══ READING TEXT ══

Audio Science Review = "The better the measurement, the better the sound" philosophy


"Audiophiles are Snobs"  Youtube features an idiot!  He states, with no equivocation,  that $5,000 and $10,000 speakers sound equally good and a $500 and $5,000 integrated amp sound equally good.  He is either deaf or a liar or both! 

There is a site filled with posters like him called Audio Science Review.  If a reasonable person posts, they immediately tear him down, using selected words and/or sentences from the reasonable poster as100% proof that the audiophile is dumb and stupid with his money. They also occasionally state that the high end audio equipment/cable/tweak sellers are criminals who commit fraud on the public.  They often state that if something scientifically measures better, then it sounds better.   They give no credence to unmeasurable sound factors like PRAT and Ambiance.   Some of the posters music choices range from rap to hip hop and anything pop oriented created in the past from 1995.  

Have any of audiogon (or any other reasonable audio forum site) posters encountered this horrible group of miscreants?  

fleschler

@cd318 What have I repeated infinitum. I at least want manufacturers to post test measurements of their own rather than puffery or minimal specifications. Furthermore, high end cable and nearly all tweak manufacturers have no specs. That’s why I opened another forum.

Another thing, since when is older, used equipment to be dismissed in place of new equipment? For those who want great sound without breaking the bank, I strongly suggest good to high quality used equipment instead. This goes for amps, pre-amps, phono stages, SUTs, speakers and cabling. Why pay top dollar (or even bottom dollar) when there are ample alternatives. I made this point yesterday. No comments about it.

@prof You’re doing it again, twisting my words. Most music listeners (many friends who perform music as well) don’t care about measurements or audiophile equipment. If they like what they hear they will buy it. (Often, if they like what they see, buttons or nice finish, they may prefer that). You can’t change our minds refers to people hearing differences. We are not deluding ourselves although many audiophiles do have problems hearing and/or do not have sufficiently trained to hear or understand what differences there are to be heard. Dramatic differences can be heard by (nearly) everyone. Subtle differences are of course more difficult for most people. My golden ear friends are better than I am in ascertaining subtle differences but after 50+ years of listening to so many systems and making recordings, I am quite good at detecting and comprehending differences.  Dramatic differences are like hearing Disney Hall versus Dorothy Chandler or Wilson versus Magnapan speakers.  How about Bose versus Magicos?   That's how dramatic a digital cable change can be.  Amir hasn't heard it.  Sad!

@kota1 Loved your link. Great quote-Every scientific genius in history was been subjected to viscous derision by the scientific dogmatists of their generation who were often laughably wrong in retrospect. History is filled with examples and this debate of break-in/burn-in is no different.

═══
══ SUPPLIED DATA ══

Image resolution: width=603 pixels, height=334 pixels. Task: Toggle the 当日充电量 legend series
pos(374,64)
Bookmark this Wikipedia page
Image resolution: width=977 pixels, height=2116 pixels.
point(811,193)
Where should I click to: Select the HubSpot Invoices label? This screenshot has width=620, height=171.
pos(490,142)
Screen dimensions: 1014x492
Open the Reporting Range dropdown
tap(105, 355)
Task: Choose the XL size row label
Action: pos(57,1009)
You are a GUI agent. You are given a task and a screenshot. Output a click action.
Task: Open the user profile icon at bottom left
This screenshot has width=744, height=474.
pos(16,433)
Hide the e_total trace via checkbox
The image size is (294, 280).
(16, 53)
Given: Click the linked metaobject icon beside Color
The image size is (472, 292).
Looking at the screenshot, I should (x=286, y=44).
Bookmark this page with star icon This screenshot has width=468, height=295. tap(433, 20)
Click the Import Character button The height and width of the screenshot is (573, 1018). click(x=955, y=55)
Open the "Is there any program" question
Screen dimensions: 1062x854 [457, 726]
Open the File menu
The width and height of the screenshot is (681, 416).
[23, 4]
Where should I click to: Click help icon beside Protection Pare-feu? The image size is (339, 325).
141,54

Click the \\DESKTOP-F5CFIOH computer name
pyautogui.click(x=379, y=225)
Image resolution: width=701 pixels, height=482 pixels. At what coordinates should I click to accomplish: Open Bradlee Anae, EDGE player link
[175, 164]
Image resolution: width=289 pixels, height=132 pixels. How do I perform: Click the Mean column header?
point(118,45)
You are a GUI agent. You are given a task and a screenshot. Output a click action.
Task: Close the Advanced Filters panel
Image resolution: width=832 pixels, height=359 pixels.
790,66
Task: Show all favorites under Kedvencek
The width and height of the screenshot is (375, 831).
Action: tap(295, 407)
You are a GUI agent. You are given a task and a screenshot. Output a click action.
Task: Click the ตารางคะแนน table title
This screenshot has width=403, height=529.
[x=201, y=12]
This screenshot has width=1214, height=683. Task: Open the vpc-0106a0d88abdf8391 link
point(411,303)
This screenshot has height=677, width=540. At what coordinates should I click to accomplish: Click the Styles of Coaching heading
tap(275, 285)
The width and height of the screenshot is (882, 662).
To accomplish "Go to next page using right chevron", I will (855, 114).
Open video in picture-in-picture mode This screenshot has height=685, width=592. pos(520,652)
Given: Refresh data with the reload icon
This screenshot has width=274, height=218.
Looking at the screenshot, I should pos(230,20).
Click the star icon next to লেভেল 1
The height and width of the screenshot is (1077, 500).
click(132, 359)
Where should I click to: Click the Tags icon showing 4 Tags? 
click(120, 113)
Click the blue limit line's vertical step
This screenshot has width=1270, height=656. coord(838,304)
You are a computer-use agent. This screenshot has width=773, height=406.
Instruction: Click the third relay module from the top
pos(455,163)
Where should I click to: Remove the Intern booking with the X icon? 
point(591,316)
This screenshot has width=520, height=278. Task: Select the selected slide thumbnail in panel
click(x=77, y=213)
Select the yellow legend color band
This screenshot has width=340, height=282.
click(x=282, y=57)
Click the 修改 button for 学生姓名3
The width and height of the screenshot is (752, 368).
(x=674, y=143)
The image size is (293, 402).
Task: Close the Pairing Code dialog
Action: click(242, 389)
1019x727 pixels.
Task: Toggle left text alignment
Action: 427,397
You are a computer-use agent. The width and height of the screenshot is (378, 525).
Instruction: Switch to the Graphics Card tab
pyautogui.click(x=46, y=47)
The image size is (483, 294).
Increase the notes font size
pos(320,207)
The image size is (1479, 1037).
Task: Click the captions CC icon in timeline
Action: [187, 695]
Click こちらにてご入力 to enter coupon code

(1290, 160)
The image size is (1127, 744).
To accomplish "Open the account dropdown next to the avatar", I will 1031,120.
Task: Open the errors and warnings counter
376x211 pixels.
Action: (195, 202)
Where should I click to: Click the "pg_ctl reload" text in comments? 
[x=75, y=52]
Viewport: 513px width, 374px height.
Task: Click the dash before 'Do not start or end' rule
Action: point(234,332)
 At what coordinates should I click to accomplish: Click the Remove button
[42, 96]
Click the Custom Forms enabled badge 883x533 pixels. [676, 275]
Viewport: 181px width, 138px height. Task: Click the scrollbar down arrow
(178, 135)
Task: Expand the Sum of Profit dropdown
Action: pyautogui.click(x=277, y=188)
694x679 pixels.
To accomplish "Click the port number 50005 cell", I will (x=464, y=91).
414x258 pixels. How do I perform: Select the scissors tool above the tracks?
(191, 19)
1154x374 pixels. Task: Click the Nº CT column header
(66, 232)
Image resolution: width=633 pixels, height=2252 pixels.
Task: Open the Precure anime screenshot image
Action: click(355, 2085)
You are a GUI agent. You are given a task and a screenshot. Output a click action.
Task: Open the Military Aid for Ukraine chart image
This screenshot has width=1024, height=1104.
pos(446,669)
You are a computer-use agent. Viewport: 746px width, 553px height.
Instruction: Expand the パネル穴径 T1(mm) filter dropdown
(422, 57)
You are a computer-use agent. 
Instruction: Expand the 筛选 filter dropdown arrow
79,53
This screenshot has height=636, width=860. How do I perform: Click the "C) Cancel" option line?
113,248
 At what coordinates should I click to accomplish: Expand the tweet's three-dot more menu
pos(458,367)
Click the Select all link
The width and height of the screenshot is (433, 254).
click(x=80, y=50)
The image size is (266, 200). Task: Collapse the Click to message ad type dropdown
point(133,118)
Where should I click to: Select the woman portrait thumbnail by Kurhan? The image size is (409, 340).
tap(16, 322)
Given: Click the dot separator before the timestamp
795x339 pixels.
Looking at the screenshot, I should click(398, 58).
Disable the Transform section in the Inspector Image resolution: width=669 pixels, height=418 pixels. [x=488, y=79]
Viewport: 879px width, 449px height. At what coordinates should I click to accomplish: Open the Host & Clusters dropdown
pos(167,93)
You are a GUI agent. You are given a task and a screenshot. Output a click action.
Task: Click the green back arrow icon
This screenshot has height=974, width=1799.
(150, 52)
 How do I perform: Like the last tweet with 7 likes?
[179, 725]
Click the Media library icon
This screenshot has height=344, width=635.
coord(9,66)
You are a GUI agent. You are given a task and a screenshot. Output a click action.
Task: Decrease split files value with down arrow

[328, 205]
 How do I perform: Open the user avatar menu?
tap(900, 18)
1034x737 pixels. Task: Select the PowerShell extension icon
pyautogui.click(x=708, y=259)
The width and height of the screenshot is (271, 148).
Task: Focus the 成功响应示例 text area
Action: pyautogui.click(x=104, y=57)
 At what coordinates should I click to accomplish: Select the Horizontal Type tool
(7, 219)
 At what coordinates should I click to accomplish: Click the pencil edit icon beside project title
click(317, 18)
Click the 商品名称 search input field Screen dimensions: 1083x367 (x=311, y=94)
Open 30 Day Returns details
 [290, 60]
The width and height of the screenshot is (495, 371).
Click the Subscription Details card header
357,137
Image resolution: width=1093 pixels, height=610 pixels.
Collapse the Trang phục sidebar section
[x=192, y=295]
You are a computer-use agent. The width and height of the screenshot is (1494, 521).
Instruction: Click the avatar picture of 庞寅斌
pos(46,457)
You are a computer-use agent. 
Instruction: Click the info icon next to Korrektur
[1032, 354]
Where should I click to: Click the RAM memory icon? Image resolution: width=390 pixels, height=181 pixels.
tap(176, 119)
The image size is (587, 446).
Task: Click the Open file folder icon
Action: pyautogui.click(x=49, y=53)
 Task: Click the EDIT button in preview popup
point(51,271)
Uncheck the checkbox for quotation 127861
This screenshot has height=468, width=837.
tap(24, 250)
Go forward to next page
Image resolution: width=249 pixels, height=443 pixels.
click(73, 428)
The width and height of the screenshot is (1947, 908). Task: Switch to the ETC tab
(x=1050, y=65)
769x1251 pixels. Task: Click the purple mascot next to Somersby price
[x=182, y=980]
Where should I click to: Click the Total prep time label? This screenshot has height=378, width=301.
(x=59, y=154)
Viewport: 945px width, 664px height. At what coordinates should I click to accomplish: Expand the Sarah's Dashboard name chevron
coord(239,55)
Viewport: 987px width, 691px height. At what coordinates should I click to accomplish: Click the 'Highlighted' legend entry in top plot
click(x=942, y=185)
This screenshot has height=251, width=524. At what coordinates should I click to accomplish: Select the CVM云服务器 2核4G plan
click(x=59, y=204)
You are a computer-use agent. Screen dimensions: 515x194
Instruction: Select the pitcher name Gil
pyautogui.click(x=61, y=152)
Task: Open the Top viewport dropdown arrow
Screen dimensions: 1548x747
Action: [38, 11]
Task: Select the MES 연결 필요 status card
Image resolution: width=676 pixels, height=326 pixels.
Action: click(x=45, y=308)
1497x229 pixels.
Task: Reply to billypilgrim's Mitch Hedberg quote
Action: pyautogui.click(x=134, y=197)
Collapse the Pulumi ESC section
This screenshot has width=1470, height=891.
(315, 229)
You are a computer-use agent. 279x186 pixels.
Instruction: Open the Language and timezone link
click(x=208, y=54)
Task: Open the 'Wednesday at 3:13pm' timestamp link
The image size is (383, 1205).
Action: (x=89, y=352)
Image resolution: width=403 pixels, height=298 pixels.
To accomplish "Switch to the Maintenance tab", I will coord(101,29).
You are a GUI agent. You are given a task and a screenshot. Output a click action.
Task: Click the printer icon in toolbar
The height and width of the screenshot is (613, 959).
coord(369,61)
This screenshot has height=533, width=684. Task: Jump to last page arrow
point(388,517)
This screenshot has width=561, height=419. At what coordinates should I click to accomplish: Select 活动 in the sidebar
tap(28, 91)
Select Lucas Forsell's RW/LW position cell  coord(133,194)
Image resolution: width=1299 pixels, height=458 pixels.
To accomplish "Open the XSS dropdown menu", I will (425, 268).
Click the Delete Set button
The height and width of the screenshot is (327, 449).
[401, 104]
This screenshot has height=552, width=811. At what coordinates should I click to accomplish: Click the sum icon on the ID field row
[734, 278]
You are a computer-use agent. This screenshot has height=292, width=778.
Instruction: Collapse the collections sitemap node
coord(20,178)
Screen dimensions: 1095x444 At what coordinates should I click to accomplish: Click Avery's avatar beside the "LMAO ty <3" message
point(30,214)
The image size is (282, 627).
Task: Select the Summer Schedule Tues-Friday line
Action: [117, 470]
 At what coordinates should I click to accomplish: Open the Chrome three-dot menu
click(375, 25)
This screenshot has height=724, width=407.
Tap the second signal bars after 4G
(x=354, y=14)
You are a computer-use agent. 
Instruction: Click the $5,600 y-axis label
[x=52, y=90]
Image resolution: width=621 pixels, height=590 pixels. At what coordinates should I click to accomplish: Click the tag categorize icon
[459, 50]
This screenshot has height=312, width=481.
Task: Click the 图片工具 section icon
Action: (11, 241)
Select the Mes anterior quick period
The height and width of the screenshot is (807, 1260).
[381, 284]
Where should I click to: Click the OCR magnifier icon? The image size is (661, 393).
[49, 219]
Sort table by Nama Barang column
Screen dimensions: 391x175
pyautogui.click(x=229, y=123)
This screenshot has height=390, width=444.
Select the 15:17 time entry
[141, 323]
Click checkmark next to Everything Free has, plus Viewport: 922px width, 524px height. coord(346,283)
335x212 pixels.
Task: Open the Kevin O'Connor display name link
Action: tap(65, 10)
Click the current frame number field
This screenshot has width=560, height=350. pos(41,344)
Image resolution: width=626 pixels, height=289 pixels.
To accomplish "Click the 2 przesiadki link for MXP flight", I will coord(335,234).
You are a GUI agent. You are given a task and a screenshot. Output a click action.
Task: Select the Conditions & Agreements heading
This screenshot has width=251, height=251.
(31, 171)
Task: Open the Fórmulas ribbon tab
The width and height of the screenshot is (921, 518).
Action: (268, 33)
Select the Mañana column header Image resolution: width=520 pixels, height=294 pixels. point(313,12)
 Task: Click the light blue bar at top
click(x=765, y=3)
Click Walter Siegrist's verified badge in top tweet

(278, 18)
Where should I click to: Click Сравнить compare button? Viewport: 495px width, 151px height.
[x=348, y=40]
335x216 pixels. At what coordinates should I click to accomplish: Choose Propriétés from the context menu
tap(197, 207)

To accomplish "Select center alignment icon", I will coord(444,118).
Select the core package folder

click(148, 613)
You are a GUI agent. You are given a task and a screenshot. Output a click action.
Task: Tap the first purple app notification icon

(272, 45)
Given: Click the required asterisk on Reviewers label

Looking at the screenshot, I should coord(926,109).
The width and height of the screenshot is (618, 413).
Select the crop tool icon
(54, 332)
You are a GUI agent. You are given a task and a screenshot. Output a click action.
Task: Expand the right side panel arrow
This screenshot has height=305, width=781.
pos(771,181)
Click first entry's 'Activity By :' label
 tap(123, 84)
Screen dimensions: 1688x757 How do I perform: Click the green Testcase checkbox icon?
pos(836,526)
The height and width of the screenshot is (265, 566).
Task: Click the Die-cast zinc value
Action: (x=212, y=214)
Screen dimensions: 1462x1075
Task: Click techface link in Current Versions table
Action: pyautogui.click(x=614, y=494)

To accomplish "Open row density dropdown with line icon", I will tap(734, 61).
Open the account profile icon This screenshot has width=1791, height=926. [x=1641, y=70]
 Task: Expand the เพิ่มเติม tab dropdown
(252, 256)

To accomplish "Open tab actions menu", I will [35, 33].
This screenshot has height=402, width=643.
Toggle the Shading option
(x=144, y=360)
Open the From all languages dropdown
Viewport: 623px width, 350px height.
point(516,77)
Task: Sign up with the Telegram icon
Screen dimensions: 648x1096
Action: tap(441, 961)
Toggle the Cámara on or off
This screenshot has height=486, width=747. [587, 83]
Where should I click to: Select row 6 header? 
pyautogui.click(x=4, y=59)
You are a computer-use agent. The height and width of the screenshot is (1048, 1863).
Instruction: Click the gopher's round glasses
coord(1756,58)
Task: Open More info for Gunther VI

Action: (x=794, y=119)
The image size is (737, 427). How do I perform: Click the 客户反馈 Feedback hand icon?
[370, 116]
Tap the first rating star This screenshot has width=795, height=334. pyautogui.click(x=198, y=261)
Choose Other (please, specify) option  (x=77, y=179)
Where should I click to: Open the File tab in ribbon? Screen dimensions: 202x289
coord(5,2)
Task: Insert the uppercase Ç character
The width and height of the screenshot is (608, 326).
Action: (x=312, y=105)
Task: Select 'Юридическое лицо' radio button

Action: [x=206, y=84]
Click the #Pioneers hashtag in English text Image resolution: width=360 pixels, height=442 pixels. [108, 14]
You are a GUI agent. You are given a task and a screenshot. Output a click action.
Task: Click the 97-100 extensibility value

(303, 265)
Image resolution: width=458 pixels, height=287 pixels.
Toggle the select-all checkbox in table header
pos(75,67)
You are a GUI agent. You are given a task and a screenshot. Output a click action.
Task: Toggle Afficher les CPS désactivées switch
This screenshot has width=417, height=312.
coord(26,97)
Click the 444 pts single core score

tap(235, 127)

═══

> **REQUIREMENT 1**:
Decide whether each statement agrees with the forum thread, answering yes or no and quoting the words that decide it: (a) The opening post says the Audio Science Review posters give credence to PRAT and Ambiance. (b) The reply addressed to @cd318 recommends used equipment to people who want great sound without breaking the bank. (c) The reply addressed to @prof says subtle differences are easy for most people to hear.
> **REQUIREMENT 2**:
Rewrite the stretch of the forum thread from "There is a site" through "group of miscreants?", changing "miscreants" to "troublemakers".
These lines are separate material, apart from the forum thread.

> **YOUR RESPONSE 1**:
(a) No: "They give no credence to unmeasurable sound factors like PRAT and Ambiance."
(b) Yes: "For those who want great sound without breaking the bank, I strongly suggest good to high quality used equipment instead."
(c) No: "Subtle differences are of course more difficult for most people."

> **YOUR RESPONSE 2**:
There is a site filled with posters like him called Audio Science Review.  If a reasonable person posts, they immediately tear him down, using selected words and/or sentences from the reasonable poster as100% proof that the audiophile is dumb and stupid with his money. They also occasionally state that the high end audio equipment/cable/tweak sellers are criminals who commit fraud on the public.  They often state that if something scientifically measures better, then it sounds better.   They give no credence to unmeasurable sound factors like PRAT and Ambiance.   Some of the posters music choices range from rap to hip hop and anything pop oriented created in the past from 1995.  

Have any of audiogon (or any other reasonable audio forum site) posters encountered this horrible group of troublemakers?